Then things began to fall apart. Her mother, eldest daughter, and husband died between 1844 and 1846, leaving her with unsympathetic relatives and without a means of supporting herself and her two remaining children. She turned to teaching and sewing, but neither earned her enough to support her family, and she was forced to relinquish one daughter to her in-laws. In 1849, she reluctantly entered a marriage of convenience to a Boston widower, but when he enlisted his children to spy on her, she left him and moved to a hotel (he then left town to avoid supporting her, and subsequently divorced her for desertion).
Widow, divorcee, and single mother, Sara was again left to her own resources, now more than ever a pariah to her relatives. In 1851, she turned to writing and succeeded in selling pieces to small Boston newspapers, adopting the pen name “Fanny Fern” (a joke on the florid style of women writers popular at the time). But when she asked one of her two brothers, poet Nathaniel P. Willis, editor of the New York Home Journal, to publish her work, he refused. Her brother’s assistant, James Parton, then printed them without her brothers knowledge. When Willis found out, he demanded Parton stop; Parton tried to persuade Willis of the worth of his sisters work, but when he failed, he resigned. Eleven years Fern’s junior, he became her third and final husband in 1856. She kept her pen name, however, and the two signed a prenuputial agreement to protect her assets for her children.

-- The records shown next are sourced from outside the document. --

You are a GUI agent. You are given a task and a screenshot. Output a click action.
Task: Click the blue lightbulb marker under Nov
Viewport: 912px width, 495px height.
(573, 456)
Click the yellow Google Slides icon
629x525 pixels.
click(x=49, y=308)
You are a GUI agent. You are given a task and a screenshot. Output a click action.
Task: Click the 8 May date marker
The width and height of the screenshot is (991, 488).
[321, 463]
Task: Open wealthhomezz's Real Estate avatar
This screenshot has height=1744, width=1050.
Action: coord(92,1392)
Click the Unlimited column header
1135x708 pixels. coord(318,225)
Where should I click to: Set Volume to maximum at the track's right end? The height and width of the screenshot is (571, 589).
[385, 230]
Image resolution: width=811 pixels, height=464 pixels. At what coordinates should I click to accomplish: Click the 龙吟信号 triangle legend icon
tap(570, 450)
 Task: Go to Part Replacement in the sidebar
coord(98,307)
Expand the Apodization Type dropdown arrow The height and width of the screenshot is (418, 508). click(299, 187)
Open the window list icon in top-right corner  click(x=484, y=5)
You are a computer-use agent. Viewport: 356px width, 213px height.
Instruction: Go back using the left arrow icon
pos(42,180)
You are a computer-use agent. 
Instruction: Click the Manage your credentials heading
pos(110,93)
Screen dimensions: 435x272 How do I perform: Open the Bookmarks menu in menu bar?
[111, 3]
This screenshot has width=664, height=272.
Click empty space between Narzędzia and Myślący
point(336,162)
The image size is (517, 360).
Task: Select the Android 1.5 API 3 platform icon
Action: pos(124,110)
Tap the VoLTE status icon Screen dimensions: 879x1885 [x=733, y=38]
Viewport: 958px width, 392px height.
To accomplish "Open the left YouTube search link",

Meanwhile, Fern had an easier time with her other brother, Richard Willis, editor of the New York Musical World and Times. Its publisher, Oliver Dyer, sought Fern’s services for his paper, unaware that she was related to his employee. Richard Willis was not as implacable as his brother, and cooperated when Dyer hired her to write a weekly piece on the issues of the day. As such, she became the first woman in the United States to work as a professional columnist.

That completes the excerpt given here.